TASK MATERIAL:
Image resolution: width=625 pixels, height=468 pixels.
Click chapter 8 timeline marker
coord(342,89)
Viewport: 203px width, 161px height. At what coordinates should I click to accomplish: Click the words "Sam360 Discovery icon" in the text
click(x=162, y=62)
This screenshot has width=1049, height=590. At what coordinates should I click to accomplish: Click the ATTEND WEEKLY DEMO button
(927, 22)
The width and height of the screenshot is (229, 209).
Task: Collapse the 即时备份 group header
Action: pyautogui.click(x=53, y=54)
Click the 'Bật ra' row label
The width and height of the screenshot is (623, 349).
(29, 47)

==

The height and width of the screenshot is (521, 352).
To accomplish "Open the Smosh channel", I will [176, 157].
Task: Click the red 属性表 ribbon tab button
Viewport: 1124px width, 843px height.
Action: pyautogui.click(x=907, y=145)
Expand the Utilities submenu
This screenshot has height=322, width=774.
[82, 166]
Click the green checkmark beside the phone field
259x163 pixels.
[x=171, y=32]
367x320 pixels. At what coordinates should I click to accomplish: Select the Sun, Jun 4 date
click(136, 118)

ASSIGNED TASK: The answer is the run of lines above from the line containing "The height and" through the line containing "Task: Click the red 属性表 ribbon tab button", copied exactly and alone.

ANSWER FOR THIS EXERCISE:
The height and width of the screenshot is (521, 352).
To accomplish "Open the Smosh channel", I will [176, 157].
Task: Click the red 属性表 ribbon tab button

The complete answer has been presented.